Records from a dataset:
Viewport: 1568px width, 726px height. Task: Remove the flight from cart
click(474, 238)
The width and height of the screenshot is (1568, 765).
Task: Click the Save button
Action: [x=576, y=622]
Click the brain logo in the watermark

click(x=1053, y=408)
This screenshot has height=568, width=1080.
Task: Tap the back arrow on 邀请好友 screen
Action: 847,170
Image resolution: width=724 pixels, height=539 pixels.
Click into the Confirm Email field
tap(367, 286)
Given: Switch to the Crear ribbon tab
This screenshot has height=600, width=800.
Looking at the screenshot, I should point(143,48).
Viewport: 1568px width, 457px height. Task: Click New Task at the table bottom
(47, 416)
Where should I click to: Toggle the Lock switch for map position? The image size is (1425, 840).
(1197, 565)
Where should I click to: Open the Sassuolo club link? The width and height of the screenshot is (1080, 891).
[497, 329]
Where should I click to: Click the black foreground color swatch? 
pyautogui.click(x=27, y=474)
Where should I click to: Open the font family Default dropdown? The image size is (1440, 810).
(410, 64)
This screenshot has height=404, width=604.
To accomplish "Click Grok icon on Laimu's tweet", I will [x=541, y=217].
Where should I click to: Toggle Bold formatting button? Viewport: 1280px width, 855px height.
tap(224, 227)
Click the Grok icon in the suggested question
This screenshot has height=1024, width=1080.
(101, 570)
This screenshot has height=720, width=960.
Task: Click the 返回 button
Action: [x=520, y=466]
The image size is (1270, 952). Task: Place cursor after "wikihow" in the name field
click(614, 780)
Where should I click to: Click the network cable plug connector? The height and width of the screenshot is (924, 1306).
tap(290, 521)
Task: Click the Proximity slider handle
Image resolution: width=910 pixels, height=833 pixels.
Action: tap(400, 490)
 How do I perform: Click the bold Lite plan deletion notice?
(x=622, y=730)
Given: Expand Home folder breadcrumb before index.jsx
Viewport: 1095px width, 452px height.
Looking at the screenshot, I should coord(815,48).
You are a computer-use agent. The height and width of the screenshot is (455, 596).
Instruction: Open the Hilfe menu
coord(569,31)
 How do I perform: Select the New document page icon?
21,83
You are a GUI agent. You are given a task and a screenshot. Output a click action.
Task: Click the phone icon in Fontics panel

EXERCISE. Nothing should appear in the output except the lines from the one with "Instruction: Open the Hilfe menu" through the end of the records above, copied exactly.

TASK RESULT.
Instruction: Open the Hilfe menu
coord(569,31)
 How do I perform: Select the New document page icon?
21,83
You are a GUI agent. You are given a task and a screenshot. Output a click action.
Task: Click the phone icon in Fontics panel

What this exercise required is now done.